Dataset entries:
━━━━━━━━━━━━━━━━━━━━

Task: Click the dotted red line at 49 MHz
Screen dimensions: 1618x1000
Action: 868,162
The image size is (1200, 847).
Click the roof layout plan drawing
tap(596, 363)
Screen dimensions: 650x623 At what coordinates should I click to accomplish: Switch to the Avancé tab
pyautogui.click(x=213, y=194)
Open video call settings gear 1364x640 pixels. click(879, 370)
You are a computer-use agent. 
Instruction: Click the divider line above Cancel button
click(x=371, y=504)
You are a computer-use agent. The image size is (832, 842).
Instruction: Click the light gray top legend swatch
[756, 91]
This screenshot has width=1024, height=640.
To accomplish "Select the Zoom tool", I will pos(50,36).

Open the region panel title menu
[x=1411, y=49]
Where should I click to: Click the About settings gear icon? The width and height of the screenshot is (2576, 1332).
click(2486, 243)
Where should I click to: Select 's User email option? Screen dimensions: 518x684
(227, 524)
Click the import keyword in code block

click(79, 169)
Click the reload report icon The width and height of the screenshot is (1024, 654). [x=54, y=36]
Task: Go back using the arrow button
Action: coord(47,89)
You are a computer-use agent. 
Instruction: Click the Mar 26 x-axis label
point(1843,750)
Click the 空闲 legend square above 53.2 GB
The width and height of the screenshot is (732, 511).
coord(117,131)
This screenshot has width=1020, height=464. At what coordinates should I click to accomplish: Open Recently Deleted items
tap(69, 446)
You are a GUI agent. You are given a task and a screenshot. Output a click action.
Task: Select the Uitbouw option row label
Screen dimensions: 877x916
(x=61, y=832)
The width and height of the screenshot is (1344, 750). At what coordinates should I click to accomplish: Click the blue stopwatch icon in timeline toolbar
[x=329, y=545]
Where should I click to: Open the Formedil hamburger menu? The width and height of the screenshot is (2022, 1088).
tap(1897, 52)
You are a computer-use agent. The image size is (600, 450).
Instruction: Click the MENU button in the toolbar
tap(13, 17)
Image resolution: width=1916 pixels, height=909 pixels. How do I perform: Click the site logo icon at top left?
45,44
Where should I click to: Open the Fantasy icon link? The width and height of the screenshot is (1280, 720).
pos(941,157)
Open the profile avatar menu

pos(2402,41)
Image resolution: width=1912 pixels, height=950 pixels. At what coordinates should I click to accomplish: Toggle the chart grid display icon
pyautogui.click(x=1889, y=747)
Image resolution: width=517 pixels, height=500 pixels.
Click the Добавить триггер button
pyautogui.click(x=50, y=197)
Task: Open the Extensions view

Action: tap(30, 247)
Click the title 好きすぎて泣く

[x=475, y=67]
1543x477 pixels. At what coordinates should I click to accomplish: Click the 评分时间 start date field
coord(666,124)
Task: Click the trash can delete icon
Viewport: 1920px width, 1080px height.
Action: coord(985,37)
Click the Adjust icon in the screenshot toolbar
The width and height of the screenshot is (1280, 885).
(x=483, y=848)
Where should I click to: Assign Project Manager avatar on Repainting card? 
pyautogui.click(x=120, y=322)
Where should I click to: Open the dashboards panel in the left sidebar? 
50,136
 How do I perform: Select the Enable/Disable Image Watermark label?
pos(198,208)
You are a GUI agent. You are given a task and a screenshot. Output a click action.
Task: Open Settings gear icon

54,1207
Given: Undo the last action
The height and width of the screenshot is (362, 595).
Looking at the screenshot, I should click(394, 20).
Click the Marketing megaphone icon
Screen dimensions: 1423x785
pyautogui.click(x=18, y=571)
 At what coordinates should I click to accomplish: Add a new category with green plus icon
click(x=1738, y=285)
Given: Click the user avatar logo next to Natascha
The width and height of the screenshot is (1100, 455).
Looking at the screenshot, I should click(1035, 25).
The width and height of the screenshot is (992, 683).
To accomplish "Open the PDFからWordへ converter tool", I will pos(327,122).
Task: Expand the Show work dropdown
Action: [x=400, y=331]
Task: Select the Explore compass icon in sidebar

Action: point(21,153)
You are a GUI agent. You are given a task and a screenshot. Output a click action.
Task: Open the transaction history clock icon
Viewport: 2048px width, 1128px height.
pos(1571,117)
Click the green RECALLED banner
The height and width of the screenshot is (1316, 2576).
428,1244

━━━━━━━━━━━━━━━━━━━━

Task: Please put every line of the items above into a numbered list, leaving out the blank lines.

Correct output:
1. Task: Click the dotted red line at 49 MHz
2. Screen dimensions: 1618x1000
3. Action: 868,162
4. The image size is (1200, 847).
5. Click the roof layout plan drawing
6. tap(596, 363)
7. Screen dimensions: 650x623 At what coordinates should I click to accomplish: Switch to the Avancé tab
8. pyautogui.click(x=213, y=194)
9. Open video call settings gear 1364x640 pixels. click(879, 370)
10. You are a computer-use agent. 
11. Instruction: Click the divider line above Cancel button
12. click(x=371, y=504)
13. You are a computer-use agent. The image size is (832, 842).
14. Instruction: Click the light gray top legend swatch
15. [756, 91]
16. This screenshot has width=1024, height=640.
17. To accomplish "Select the Zoom tool", I will pos(50,36).
18. Open the region panel title menu
19. [x=1411, y=49]
20. Where should I click to: Click the About settings gear icon? The width and height of the screenshot is (2576, 1332).
21. click(2486, 243)
22. Where should I click to: Select 's User email option? Screen dimensions: 518x684
23. (227, 524)
24. Click the import keyword in code block
25. click(79, 169)
26. Click the reload report icon The width and height of the screenshot is (1024, 654). [x=54, y=36]
27. Task: Go back using the arrow button
28. Action: coord(47,89)
29. You are a computer-use agent. 
30. Instruction: Click the Mar 26 x-axis label
31. point(1843,750)
32. Click the 空闲 legend square above 53.2 GB
33. The width and height of the screenshot is (732, 511).
34. coord(117,131)
35. This screenshot has width=1020, height=464. At what coordinates should I click to accomplish: Open Recently Deleted items
36. tap(69, 446)
37. You are a GUI agent. You are given a task and a screenshot. Output a click action.
38. Task: Select the Uitbouw option row label
39. Screen dimensions: 877x916
40. (x=61, y=832)
41. The width and height of the screenshot is (1344, 750). At what coordinates should I click to accomplish: Click the blue stopwatch icon in timeline toolbar
42. [x=329, y=545]
43. Where should I click to: Open the Formedil hamburger menu? The width and height of the screenshot is (2022, 1088).
44. tap(1897, 52)
45. You are a computer-use agent. The image size is (600, 450).
46. Instruction: Click the MENU button in the toolbar
47. tap(13, 17)
48. Image resolution: width=1916 pixels, height=909 pixels. How do I perform: Click the site logo icon at top left?
49. 45,44
50. Where should I click to: Open the Fantasy icon link? The width and height of the screenshot is (1280, 720).
51. pos(941,157)
52. Open the profile avatar menu
53. pos(2402,41)
54. Image resolution: width=1912 pixels, height=950 pixels. At what coordinates should I click to accomplish: Toggle the chart grid display icon
55. pyautogui.click(x=1889, y=747)
56. Image resolution: width=517 pixels, height=500 pixels.
57. Click the Добавить триггер button
58. pyautogui.click(x=50, y=197)
59. Task: Open the Extensions view
60. Action: tap(30, 247)
61. Click the title 好きすぎて泣く
62. [x=475, y=67]
63. 1543x477 pixels. At what coordinates should I click to accomplish: Click the 评分时间 start date field
64. coord(666,124)
65. Task: Click the trash can delete icon
66. Viewport: 1920px width, 1080px height.
67. Action: coord(985,37)
68. Click the Adjust icon in the screenshot toolbar
69. The width and height of the screenshot is (1280, 885).
70. (x=483, y=848)
71. Where should I click to: Assign Project Manager avatar on Repainting card? 
72. pyautogui.click(x=120, y=322)
73. Where should I click to: Open the dashboards panel in the left sidebar? 
74. 50,136
75.  How do I perform: Select the Enable/Disable Image Watermark label?
76. pos(198,208)
77. You are a GUI agent. You are given a task and a screenshot. Output a click action.
78. Task: Open Settings gear icon
79. 54,1207
80. Given: Undo the last action
81. The height and width of the screenshot is (362, 595).
82. Looking at the screenshot, I should click(394, 20).
83. Click the Marketing megaphone icon
84. Screen dimensions: 1423x785
85. pyautogui.click(x=18, y=571)
86.  At what coordinates should I click to accomplish: Add a new category with green plus icon
87. click(x=1738, y=285)
88. Given: Click the user avatar logo next to Natascha
89. The width and height of the screenshot is (1100, 455).
90. Looking at the screenshot, I should click(1035, 25).
91. The width and height of the screenshot is (992, 683).
92. To accomplish "Open the PDFからWordへ converter tool", I will pos(327,122).
93. Task: Expand the Show work dropdown
94. Action: [x=400, y=331]
95. Task: Select the Explore compass icon in sidebar
96. Action: point(21,153)
97. You are a GUI agent. You are given a task and a screenshot. Output a click action.
98. Task: Open the transaction history clock icon
99. Viewport: 2048px width, 1128px height.
100. pos(1571,117)
101. Click the green RECALLED banner
102. The height and width of the screenshot is (1316, 2576).
103. 428,1244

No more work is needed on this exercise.